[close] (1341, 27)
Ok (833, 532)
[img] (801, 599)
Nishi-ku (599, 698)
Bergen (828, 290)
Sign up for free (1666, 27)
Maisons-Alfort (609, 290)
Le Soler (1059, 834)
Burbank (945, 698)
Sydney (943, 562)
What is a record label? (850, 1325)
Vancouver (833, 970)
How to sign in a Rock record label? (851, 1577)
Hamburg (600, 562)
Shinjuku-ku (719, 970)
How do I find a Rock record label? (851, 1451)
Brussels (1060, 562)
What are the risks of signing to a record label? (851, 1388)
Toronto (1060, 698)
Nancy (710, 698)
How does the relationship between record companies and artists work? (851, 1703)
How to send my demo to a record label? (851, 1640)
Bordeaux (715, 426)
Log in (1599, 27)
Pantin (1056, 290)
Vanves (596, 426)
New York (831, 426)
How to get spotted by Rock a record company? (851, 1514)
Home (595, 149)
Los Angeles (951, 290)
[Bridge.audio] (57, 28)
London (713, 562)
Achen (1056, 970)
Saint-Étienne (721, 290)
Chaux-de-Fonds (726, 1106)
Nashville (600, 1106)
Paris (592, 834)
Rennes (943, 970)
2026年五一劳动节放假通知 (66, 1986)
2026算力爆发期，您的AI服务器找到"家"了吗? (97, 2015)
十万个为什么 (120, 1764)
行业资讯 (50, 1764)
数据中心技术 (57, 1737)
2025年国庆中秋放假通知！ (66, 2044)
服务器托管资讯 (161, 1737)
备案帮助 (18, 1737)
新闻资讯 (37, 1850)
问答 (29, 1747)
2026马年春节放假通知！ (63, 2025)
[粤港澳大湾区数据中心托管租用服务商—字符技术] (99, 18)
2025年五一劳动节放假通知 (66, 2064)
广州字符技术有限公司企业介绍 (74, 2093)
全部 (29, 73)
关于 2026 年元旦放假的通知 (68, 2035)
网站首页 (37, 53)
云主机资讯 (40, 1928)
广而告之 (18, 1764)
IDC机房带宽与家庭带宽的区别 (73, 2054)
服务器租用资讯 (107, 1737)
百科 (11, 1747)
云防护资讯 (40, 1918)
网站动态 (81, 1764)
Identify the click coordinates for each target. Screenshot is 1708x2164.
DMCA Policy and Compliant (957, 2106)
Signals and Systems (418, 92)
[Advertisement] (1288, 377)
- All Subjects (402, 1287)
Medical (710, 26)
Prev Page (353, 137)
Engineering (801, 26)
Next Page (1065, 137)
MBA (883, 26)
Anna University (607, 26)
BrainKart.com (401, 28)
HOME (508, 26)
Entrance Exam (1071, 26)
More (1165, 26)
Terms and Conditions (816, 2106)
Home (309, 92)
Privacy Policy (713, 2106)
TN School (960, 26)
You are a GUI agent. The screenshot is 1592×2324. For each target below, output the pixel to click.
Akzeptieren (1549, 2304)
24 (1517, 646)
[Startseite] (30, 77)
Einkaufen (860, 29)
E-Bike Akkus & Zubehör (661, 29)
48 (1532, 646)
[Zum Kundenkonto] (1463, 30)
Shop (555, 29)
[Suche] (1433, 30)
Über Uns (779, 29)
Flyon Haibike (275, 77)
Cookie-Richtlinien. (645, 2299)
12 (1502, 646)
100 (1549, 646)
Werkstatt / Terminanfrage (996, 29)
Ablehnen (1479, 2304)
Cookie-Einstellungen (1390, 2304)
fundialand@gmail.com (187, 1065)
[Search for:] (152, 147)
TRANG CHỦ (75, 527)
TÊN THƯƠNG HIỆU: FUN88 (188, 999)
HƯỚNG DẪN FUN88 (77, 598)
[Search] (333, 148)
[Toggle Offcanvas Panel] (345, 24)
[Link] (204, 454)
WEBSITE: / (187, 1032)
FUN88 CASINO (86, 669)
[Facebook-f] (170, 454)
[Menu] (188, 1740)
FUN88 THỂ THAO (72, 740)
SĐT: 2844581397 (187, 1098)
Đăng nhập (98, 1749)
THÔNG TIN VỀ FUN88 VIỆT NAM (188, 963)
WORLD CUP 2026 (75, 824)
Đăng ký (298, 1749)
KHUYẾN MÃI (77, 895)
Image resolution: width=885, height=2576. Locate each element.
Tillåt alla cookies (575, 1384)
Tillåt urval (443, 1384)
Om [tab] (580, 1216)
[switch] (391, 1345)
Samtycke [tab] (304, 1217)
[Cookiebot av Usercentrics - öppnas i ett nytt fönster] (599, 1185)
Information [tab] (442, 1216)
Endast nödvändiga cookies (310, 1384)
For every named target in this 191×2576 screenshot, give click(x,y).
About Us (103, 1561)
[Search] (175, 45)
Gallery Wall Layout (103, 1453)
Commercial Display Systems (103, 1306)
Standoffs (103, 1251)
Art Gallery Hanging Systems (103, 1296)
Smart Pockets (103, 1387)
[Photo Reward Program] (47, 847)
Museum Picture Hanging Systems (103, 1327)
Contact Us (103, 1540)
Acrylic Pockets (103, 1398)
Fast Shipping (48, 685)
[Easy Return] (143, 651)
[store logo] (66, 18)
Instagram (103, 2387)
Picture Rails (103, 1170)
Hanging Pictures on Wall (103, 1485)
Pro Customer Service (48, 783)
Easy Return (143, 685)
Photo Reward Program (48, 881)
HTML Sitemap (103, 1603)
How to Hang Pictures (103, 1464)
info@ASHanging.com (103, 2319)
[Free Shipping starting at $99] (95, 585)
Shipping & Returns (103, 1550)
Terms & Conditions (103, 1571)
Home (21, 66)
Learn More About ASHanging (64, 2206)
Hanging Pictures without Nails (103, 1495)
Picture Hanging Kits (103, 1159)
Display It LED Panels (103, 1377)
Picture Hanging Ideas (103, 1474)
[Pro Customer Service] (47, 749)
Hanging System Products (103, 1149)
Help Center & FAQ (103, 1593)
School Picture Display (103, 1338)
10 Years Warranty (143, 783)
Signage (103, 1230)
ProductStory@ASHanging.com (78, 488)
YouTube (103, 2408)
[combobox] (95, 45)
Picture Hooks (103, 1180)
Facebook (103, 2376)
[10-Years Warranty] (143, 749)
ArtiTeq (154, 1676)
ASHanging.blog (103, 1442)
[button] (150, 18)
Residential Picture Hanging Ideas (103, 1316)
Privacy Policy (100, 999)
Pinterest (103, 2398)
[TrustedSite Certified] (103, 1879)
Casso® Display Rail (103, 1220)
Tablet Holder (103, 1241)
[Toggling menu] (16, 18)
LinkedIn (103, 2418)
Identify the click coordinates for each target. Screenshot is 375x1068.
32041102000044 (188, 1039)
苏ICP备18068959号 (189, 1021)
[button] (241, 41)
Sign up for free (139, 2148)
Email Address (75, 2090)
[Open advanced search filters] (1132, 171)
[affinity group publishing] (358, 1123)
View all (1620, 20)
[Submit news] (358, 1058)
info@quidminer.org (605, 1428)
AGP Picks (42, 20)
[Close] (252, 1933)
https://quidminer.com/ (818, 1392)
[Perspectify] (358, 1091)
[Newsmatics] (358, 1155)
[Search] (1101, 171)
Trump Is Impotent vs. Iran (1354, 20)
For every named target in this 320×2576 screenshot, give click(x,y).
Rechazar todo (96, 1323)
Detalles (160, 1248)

§ Assigned task: Retype the entries above exactly, but only from the line containing "How to send" through the line containing "[Search] (333, 148)", both included.

§ Result of this exercise:
How to send my demo to a record label? (851, 1640)
Bordeaux (715, 426)
Log in (1599, 27)
Pantin (1056, 290)
Vanves (596, 426)
New York (831, 426)
How to get spotted by Rock a record company? (851, 1514)
Home (595, 149)
Los Angeles (951, 290)
[Bridge.audio] (57, 28)
London (713, 562)
Achen (1056, 970)
Saint-Étienne (721, 290)
Chaux-de-Fonds (726, 1106)
Nashville (600, 1106)
Paris (592, 834)
Rennes (943, 970)
2026年五一劳动节放假通知 (66, 1986)
2026算力爆发期，您的AI服务器找到"家"了吗? (97, 2015)
十万个为什么 (120, 1764)
行业资讯 (50, 1764)
数据中心技术 (57, 1737)
2025年国庆中秋放假通知！ (66, 2044)
服务器托管资讯 (161, 1737)
备案帮助 (18, 1737)
新闻资讯 (37, 1850)
问答 (29, 1747)
2026马年春节放假通知！ (63, 2025)
[粤港澳大湾区数据中心托管租用服务商—字符技术] (99, 18)
2025年五一劳动节放假通知 (66, 2064)
广州字符技术有限公司企业介绍 (74, 2093)
全部 (29, 73)
关于 2026 年元旦放假的通知 (68, 2035)
网站首页 (37, 53)
云主机资讯 (40, 1928)
广而告之 (18, 1764)
IDC机房带宽与家庭带宽的区别 (73, 2054)
服务器租用资讯 (107, 1737)
百科 (11, 1747)
云防护资讯 (40, 1918)
网站动态 (81, 1764)
Identify the click coordinates for each target. Screenshot is 1708x2164.
DMCA Policy and Compliant (957, 2106)
Signals and Systems (418, 92)
[Advertisement] (1288, 377)
- All Subjects (402, 1287)
Medical (710, 26)
Prev Page (353, 137)
Engineering (801, 26)
Next Page (1065, 137)
MBA (883, 26)
Anna University (607, 26)
BrainKart.com (401, 28)
HOME (508, 26)
Entrance Exam (1071, 26)
More (1165, 26)
Terms and Conditions (816, 2106)
Home (309, 92)
Privacy Policy (713, 2106)
TN School (960, 26)
You are a GUI agent. The screenshot is 1592×2324. For each target below, output the pixel to click.
Akzeptieren (1549, 2304)
24 (1517, 646)
[Startseite] (30, 77)
Einkaufen (860, 29)
E-Bike Akkus & Zubehör (661, 29)
48 (1532, 646)
[Zum Kundenkonto] (1463, 30)
Shop (555, 29)
[Suche] (1433, 30)
Über Uns (779, 29)
Flyon Haibike (275, 77)
Cookie-Richtlinien. (645, 2299)
12 (1502, 646)
100 (1549, 646)
Werkstatt / Terminanfrage (996, 29)
Ablehnen (1479, 2304)
Cookie-Einstellungen (1390, 2304)
fundialand@gmail.com (187, 1065)
[Search for:] (152, 147)
TRANG CHỦ (75, 527)
TÊN THƯƠNG HIỆU: FUN88 (188, 999)
HƯỚNG DẪN FUN88 (77, 598)
[Search] (333, 148)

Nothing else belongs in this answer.